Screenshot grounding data

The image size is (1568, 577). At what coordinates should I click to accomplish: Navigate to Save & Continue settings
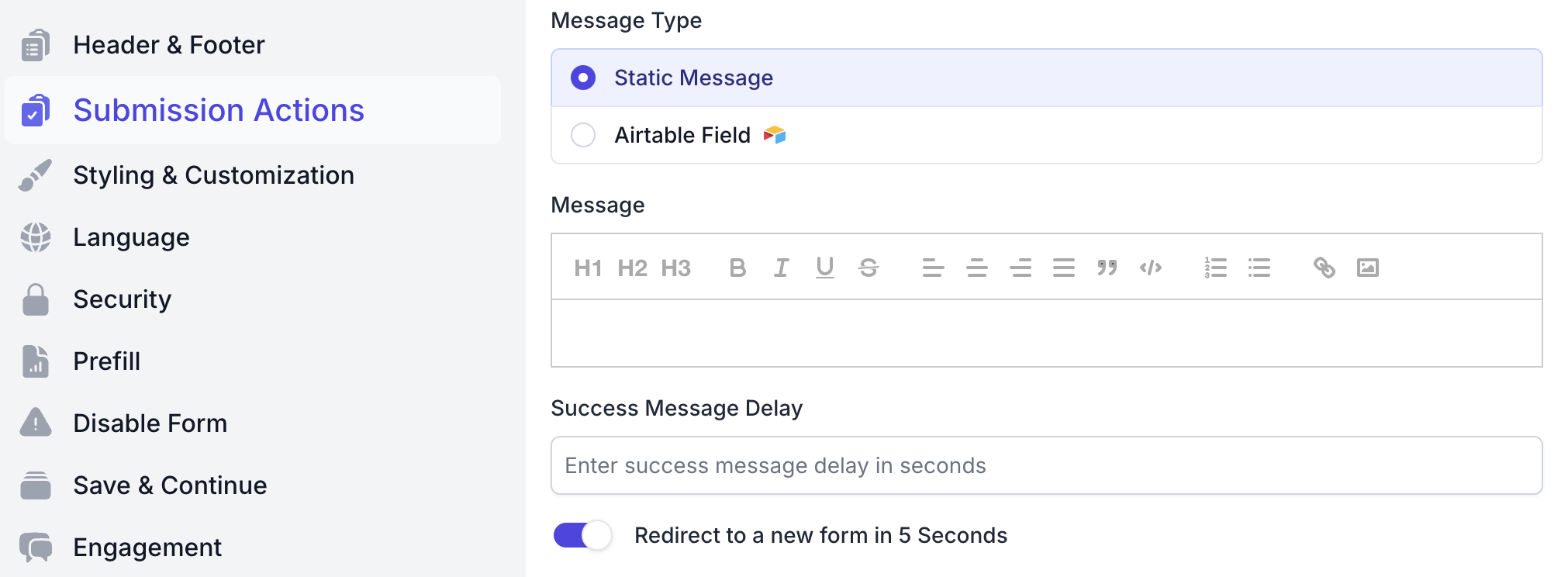170,485
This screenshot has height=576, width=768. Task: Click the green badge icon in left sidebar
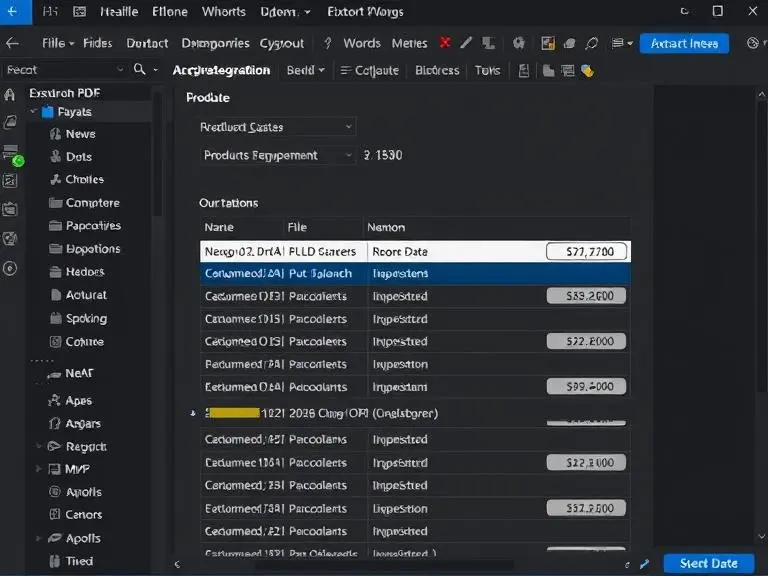point(17,160)
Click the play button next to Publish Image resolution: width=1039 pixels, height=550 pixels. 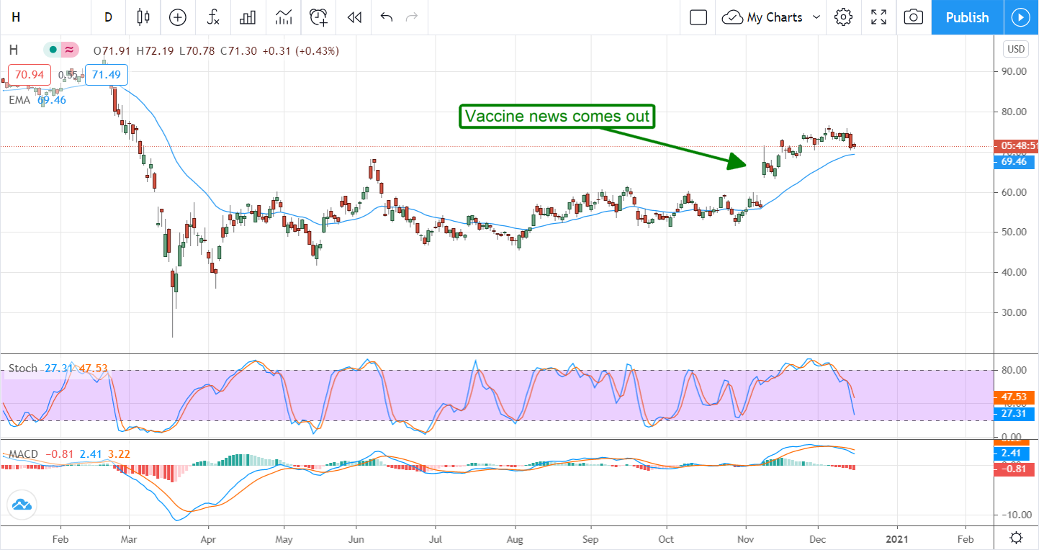[1020, 17]
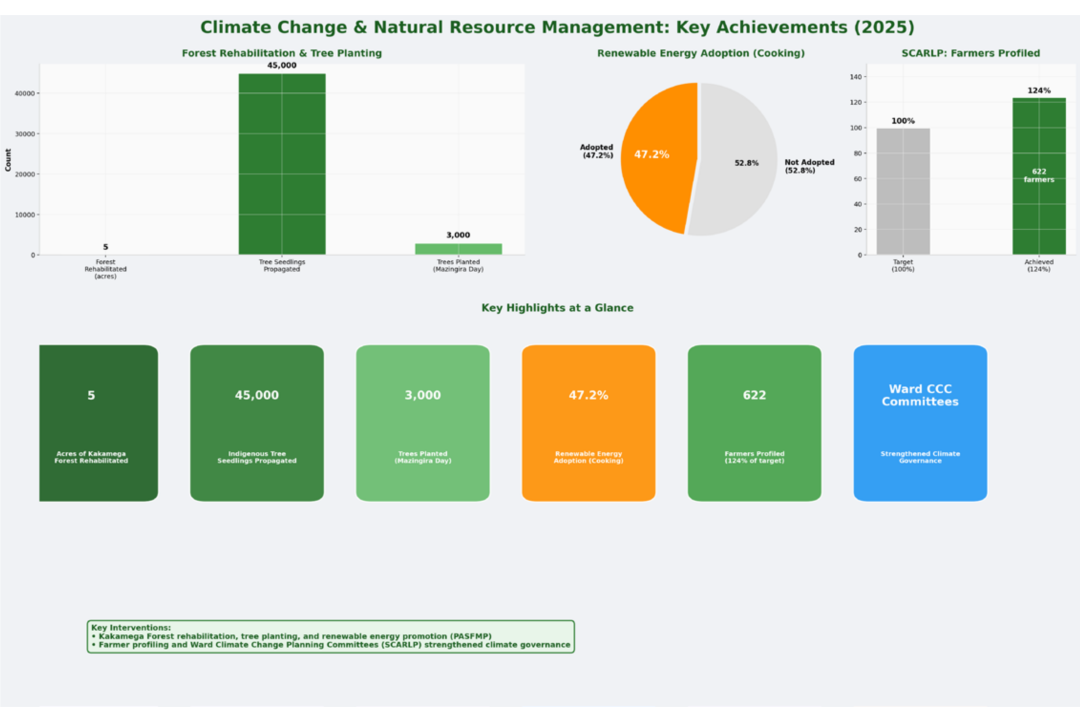Click the gray Not Adopted pie slice
The width and height of the screenshot is (1080, 722).
pyautogui.click(x=734, y=159)
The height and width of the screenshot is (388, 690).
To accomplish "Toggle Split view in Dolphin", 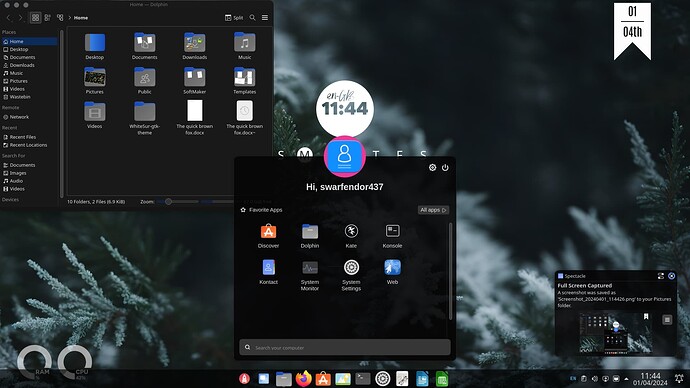I will point(234,18).
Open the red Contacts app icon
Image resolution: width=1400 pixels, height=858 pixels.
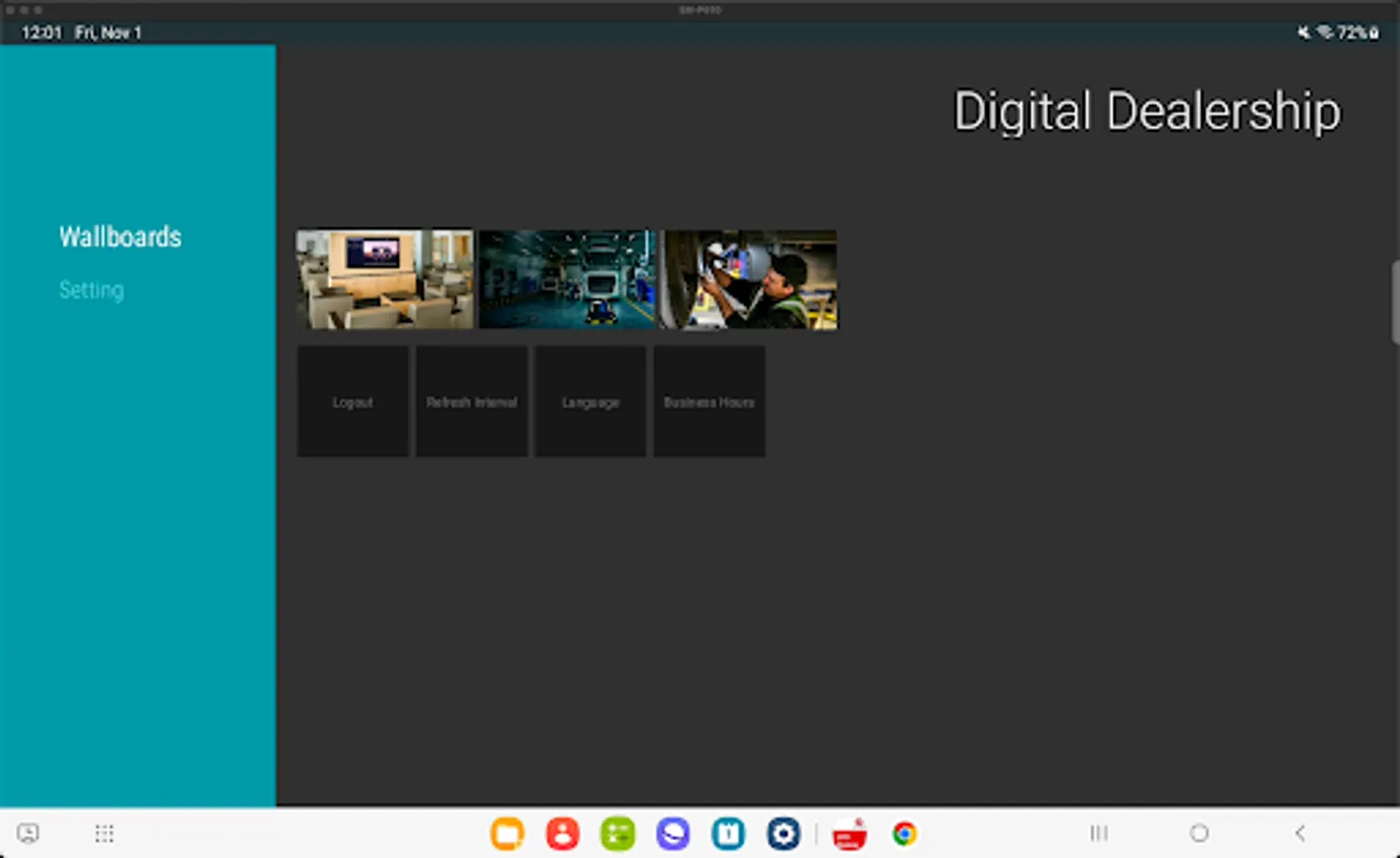click(563, 834)
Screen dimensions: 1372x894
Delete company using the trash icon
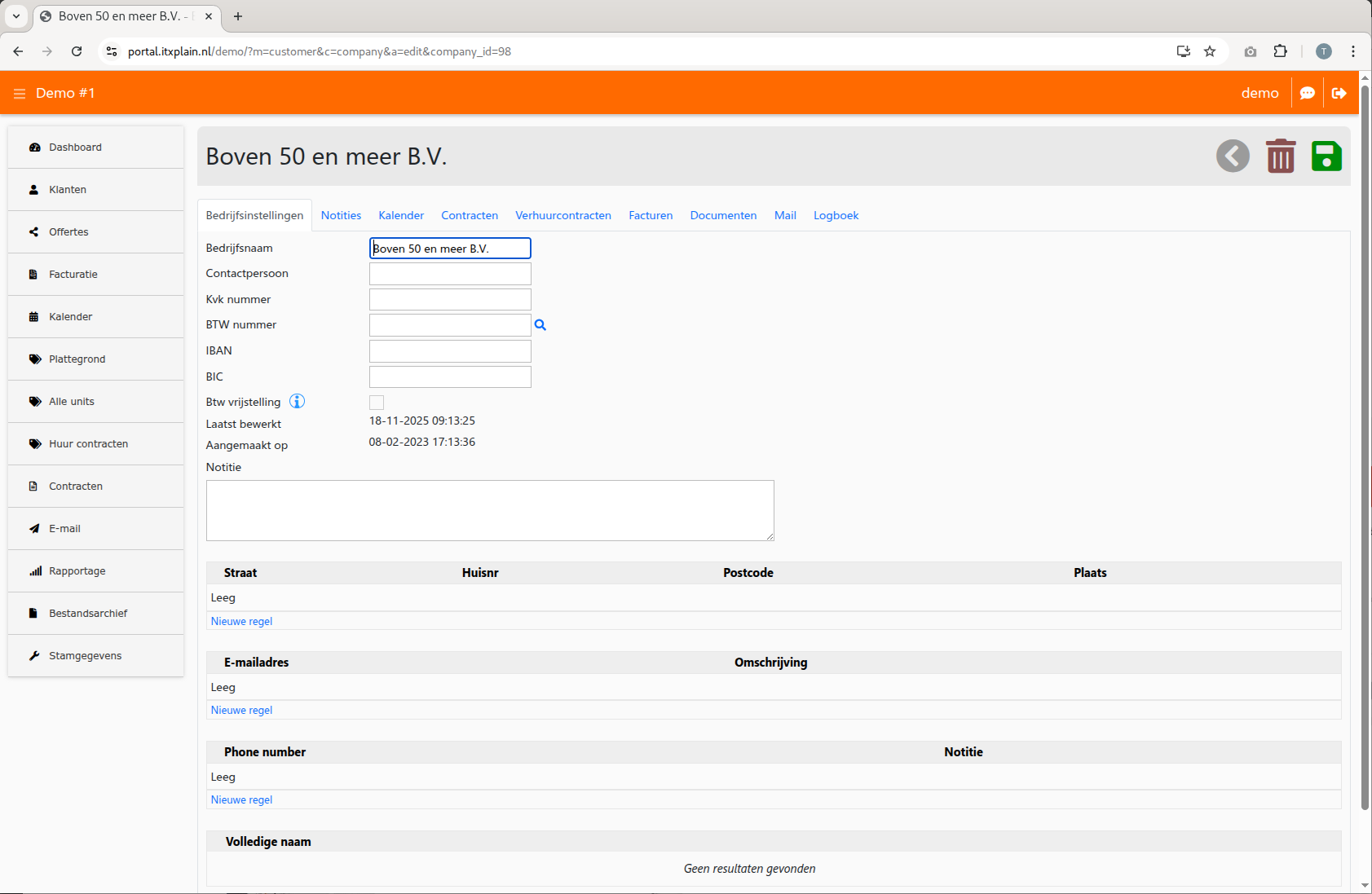coord(1280,156)
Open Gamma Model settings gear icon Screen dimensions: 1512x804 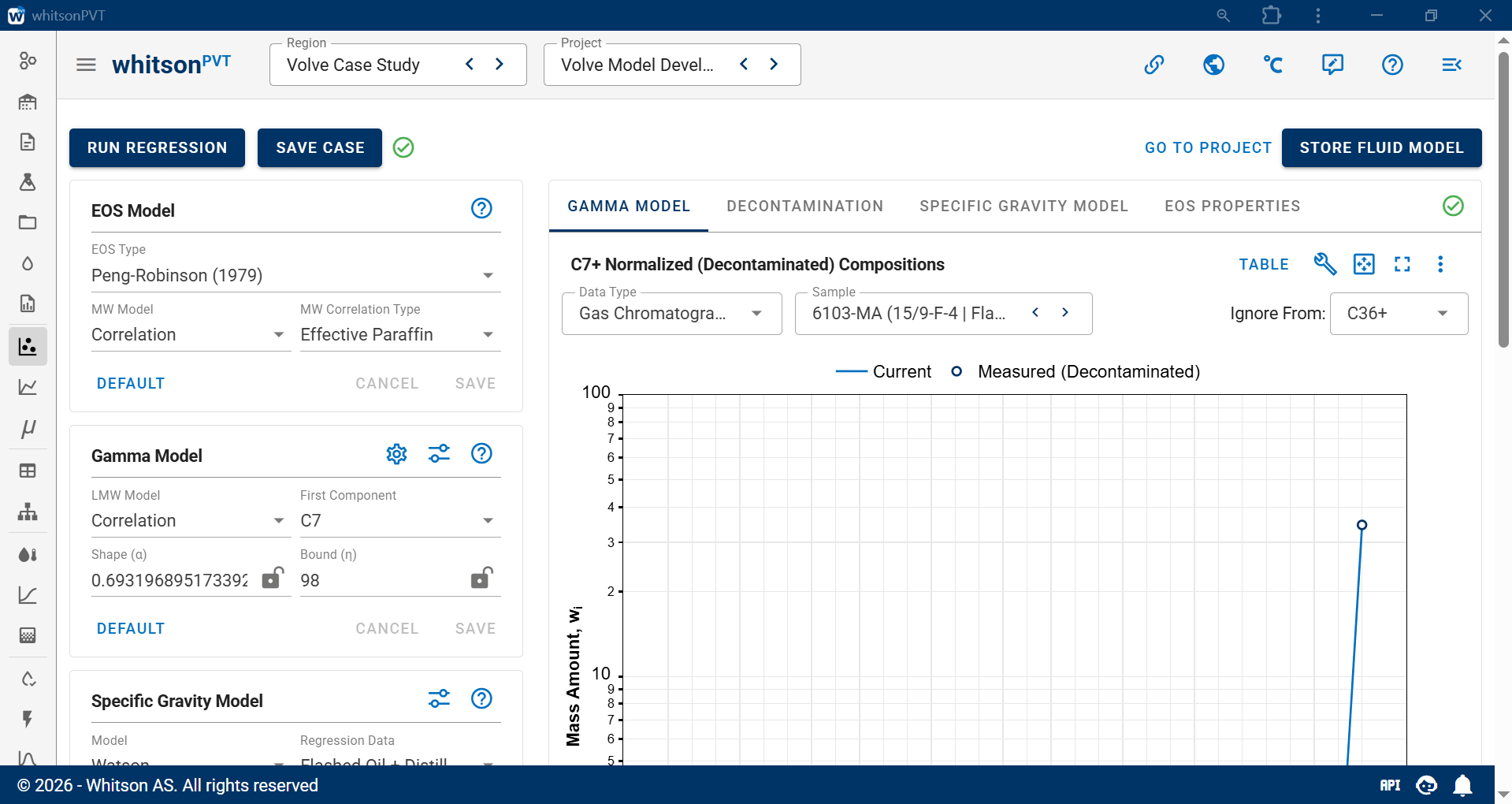pos(396,454)
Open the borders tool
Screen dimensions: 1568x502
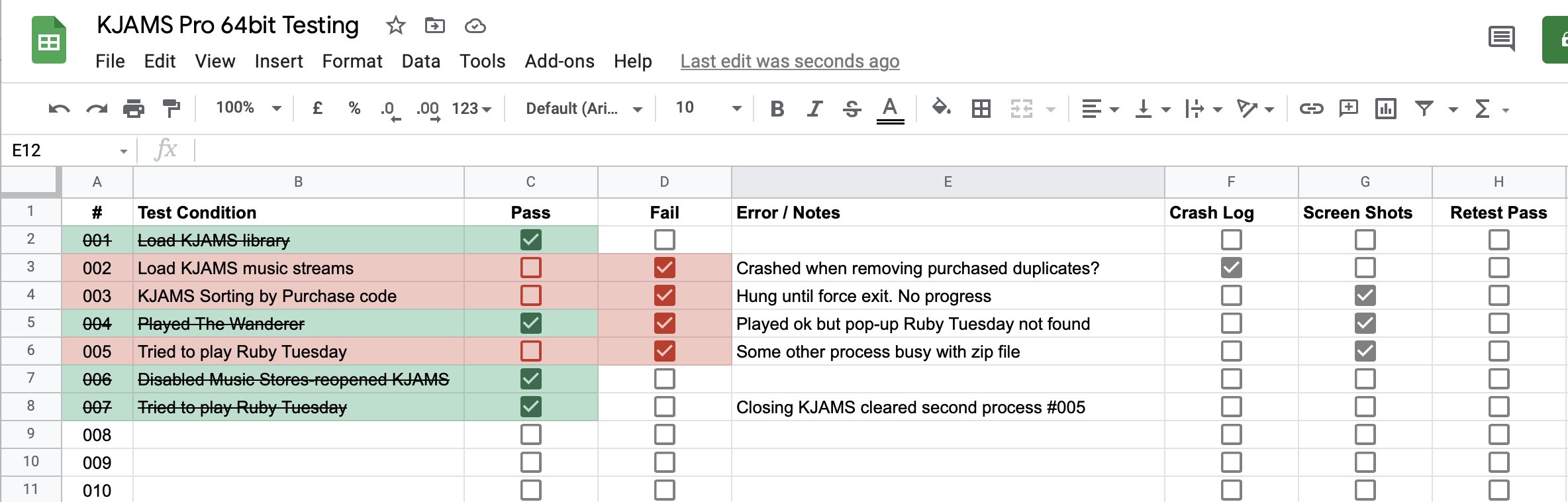[x=981, y=109]
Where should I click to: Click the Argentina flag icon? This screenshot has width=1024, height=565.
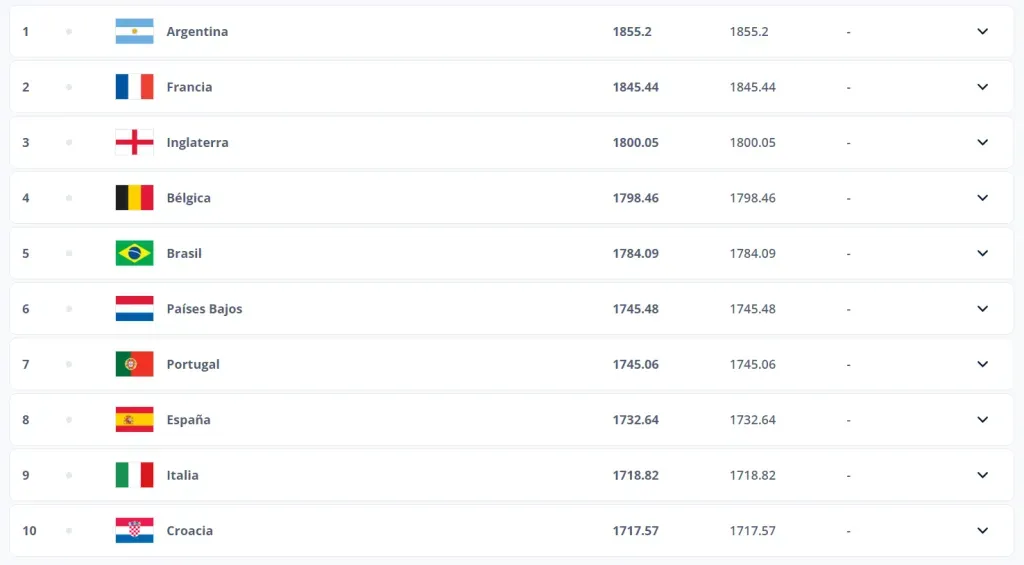(134, 31)
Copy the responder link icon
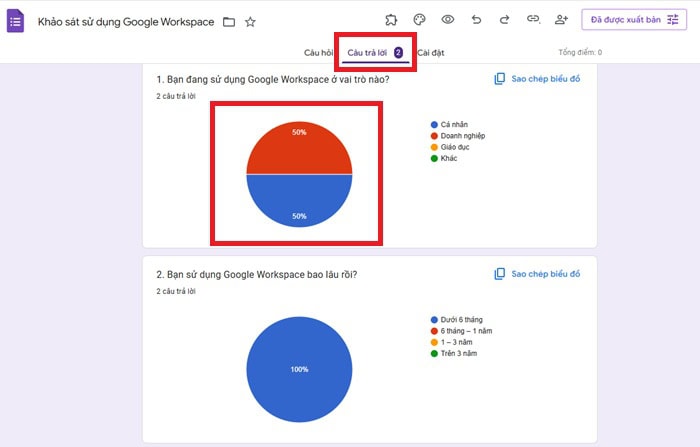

| Task prompt |
Reproduce exactly and only the lines from the one with "Screen dimensions: 1568x502" through the last entry, both included, excluding every picture.

| Solved problem |
Screen dimensions: 1568x502
[x=981, y=109]
Where should I click to: Click the Argentina flag icon? This screenshot has width=1024, height=565.
(134, 31)
Copy the responder link icon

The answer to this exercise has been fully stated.